Même prévenus, on a bien un petit peu de mal au début à entrer dans l’histoire incroyable qui sert de déclencheur : un échange de bébés à la maternité mais qui ne sera découvert que cinq ou six ans plus tard, tout à fait par hasard.
C’est le drame : les deux familles se sont déjà approprié leurs “faux” enfants. Certes on sait bien que ça existe de temps en temps et pour de vrai, mais le départ est raide.
Une fois la mise en place effectuée et ce présupposé accepté, Hirokazu nous embarque pour une analyse précise, complète et minutieuse des sentiments engendrés par l’onde de choc qui va traverser tout ce petit monde.
À gauche sur la photo, la famille Nonomiya : père architecte, mère au foyer et fils unique. Le père est un accro au boulot et à la réussite sociale, quitte à sacrifier femme, enfant et vie de famille. Berline haut de gamme, appartement haut de gamme dans une haute tour. Le japonais type, exactement tel qu’il est fantasmé par les occidentaux.
À droite, la famille Saiki : père bricoleur, mère en CDD et trois enfants (pas tous sur la photo). Petite camionnette japonaise et petite maison mal foutue dans une petite rue de banlieue.
Bien sûr, on se dit un peu que la vie au Japon n’est pas non plus un long fleuve tranquille, mais la comparaison avec les familles Groseille et Le Quesnoy tourne court : ce qui intéresse Hirokazu n’est pas tant la différence de classe sociale (on parle bien un peu d’argent, mais ce n’est pas le thème central) que la différence d’humanité et d’amour qui baigne les deux familles.
D’un côté, l’appartement des Nonomiya est aussi bien rangé que leur vie, un appart aussi froid et impersonnel qu’une suite d’hôtel. De l’autre, la vie de la famille Saiki est gentiment bordélique et l’on y prend le bain tous ensemble.
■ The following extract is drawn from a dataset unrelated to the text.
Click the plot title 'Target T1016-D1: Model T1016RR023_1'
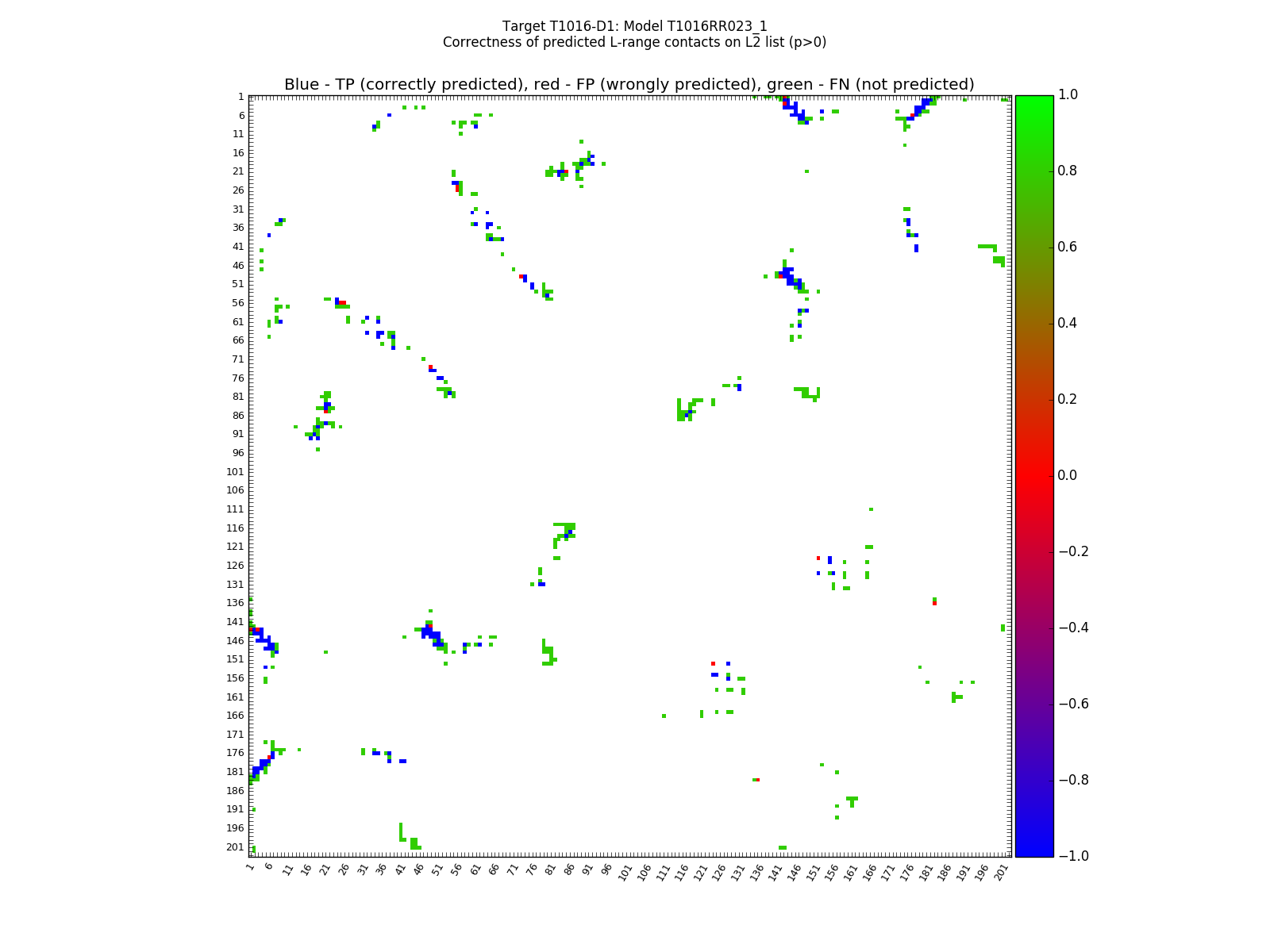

Tout cela nous est détaillé peu à peu et par le menu : les discussions entre les deux familles, puis avec la maternité fautive, le procès, les indemnités, l’instinct maternel, la filiation par le sang ou par l’éducation, … en évitant assez adroitement les différents écueils : ni mélo, ni sentence philosophique, ni caricature facile.
Tous les acteurs, des deux familles, sonnent on ne peut plus juste. C’est vraiment remarquable.
Le personnage clé est Ryota, le père Nonomiya : accro au boulot et à l’ascenseur social on l’a dit. Il pousse son “fils” dans une école privée, lui fait jouer du piano, … La pression !
Peu à peu, on devine que Ryota a souffert et souffre encore lui-même de relations difficiles avec son propre père.
Tel père, tel fils … C’est bien le titre et le sens de ce film sur l’amour filial.
Ce qui intéresse Kore-Eda Hirokazu (et le spectateur) n’est pas la description facile de ces deux familles que tout oppose mais plutôt le chemin qui sera parcouru par chacun d’eux (et le spectateur) tout au long du film.
Pour revenir au précédent coup de cœur indien (The lunchbox), on remarquera quelques échos entre les deux films : la maîtrise totale des acteurs et des sentiments exprimés, la découverte passionnante du quotidien de ces lointains voisins (en Inde et au Japon), le questionnement de notre humanité.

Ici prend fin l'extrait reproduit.